The city of Boise has established a vision to become the “most livable city in the country.” It works to achieve this vision through its values of Lasting environments, Innovative enterprises, and Vibrant communities, or LIV. Following national development trends, Boise is experiencing significant construction in its downtown core, including new mixed-use buildings, hotels, and housing. This requires the city to keep up with capital improvements and infrastructure needs, pushing city officials to brainstorm creative solutions. To support development and its existing downtown neighborhoods, Boise created a LIV district concept—a neighborhood-scale framework for new growth and development that incorporates sustainability, walkability, and other design priorities.
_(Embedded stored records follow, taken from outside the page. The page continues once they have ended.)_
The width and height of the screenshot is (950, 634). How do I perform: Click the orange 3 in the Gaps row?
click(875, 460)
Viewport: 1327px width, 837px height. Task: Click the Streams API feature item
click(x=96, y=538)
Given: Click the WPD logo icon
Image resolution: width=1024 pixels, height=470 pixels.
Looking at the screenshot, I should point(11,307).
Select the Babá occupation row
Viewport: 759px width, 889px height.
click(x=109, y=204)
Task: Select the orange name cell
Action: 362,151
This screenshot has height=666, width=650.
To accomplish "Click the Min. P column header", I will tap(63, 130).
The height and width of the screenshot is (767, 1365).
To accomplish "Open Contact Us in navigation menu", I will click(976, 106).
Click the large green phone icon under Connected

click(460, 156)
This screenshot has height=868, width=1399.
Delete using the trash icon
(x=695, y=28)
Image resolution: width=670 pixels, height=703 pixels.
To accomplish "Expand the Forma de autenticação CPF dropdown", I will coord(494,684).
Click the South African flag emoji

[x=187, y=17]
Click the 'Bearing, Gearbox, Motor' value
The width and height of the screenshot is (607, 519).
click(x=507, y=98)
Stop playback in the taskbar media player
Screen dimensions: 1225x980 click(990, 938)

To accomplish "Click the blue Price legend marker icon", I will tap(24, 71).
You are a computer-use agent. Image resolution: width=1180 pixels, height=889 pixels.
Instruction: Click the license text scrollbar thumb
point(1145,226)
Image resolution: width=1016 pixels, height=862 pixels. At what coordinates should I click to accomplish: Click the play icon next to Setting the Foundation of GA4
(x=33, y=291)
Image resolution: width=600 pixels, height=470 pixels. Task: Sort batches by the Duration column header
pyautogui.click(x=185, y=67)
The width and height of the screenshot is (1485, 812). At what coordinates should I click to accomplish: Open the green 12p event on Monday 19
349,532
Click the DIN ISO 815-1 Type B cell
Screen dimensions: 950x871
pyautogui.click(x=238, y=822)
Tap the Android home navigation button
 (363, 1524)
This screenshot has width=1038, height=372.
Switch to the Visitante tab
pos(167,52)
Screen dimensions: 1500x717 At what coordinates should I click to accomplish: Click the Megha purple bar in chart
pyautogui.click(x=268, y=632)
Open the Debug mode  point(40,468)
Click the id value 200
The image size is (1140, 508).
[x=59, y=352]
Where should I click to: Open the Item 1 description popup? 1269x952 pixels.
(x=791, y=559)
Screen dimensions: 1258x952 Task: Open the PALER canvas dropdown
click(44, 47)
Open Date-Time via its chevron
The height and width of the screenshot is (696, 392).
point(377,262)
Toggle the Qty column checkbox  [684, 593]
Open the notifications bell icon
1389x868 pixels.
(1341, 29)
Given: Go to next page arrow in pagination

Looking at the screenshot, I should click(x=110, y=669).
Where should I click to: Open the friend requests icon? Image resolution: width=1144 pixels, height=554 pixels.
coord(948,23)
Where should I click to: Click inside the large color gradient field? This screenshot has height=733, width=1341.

The Central Addition LIV District, the first project of this citywide effort, incorporates stormwater management, geothermal energy, and fiber-optic connectivity for businesses and residents.
The Central Addition neighborhood is a well-connected area in downtown Boise, a city that has recently experienced heightened interest in downtown living and other redevelopment opportunities. While updating the neighborhood master plan in 2013, city staff worked with local stakeholders to gain input and direction. That collaborative process inspired a more robust set of partnerships—involving city departments; the city’s urban renewal agency, the Capital City Development Corporation (CCDC); property owners; business representatives; and adjacent academic institutions. These partnerships aided in the creation of a district-scale concept for sustainable neighborhood development, a LIV district.
A LIV district offers a framework for redevelopment. The city describes it on its website as a “geographic area of focused investment that builds on the existing neighborhood fabric, addresses sustainability, and takes a balanced approach to planning.”
Boise’s first application of the LIV district framework, the Central Addition LIV District, is a 48-acre (19.4 ha) area with focused investments in placemaking, mobility, infrastructure, housing, economic development, stakeholder engagement, and collection of data to provide evaluation metrics. The vision for the district is for it to become a lively urban setting, including commercial, institutional, and multifamily residential uses.
At the center of the Central Addition LIV District is Broad Street, a five-block thoroughfare. A pedestrian-oriented corridor lined with high-density mixed-use buildings, Broad Street was chosen as the site of infrastructure improvements that are at the core of the LIV district. With stakeholder and city support, CCDC took on the redevelopment project because it was already familiar with supporting urban renewal projects in the city.
“The way that stormwater is being managed in this district has changed the way we’re doing stormwater management in all our partnerships downtown,” said Haley Falconer, environmental manager for the city. “Despite the challenges it has presented, this new process proved to us that we can do things differently throughout the city.”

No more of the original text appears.